Where the lines below hold images, skip those and copy every word exactly.

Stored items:
----------
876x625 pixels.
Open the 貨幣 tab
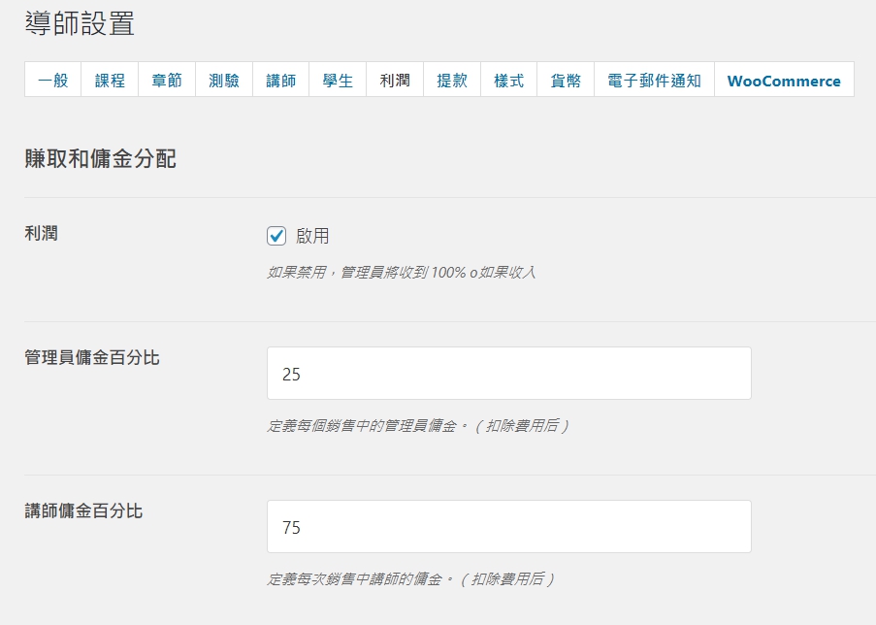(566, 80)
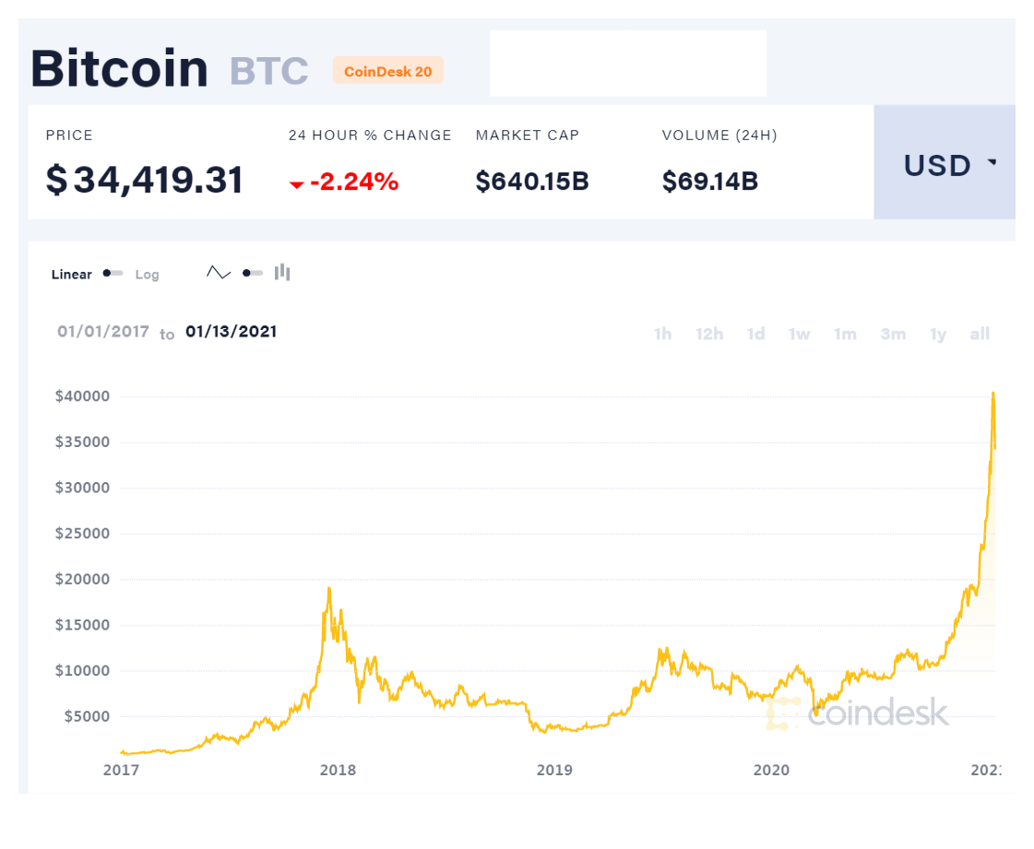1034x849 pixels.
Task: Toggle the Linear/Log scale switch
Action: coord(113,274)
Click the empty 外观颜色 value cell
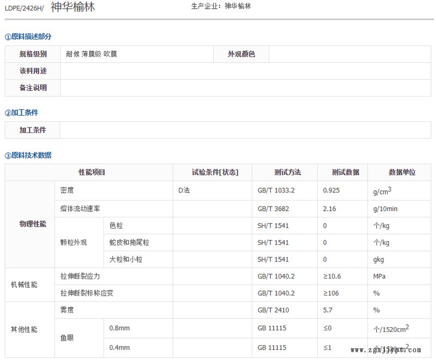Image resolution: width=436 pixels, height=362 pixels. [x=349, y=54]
----------
*TASK OUTPUT*.
876x625 pixels.
Open the 貨幣 tab
(566, 80)
1034x849 pixels.
Task: Toggle the Linear/Log scale switch
Action: coord(113,274)
Click the empty 外观颜色 value cell
Image resolution: width=436 pixels, height=362 pixels. [x=349, y=54]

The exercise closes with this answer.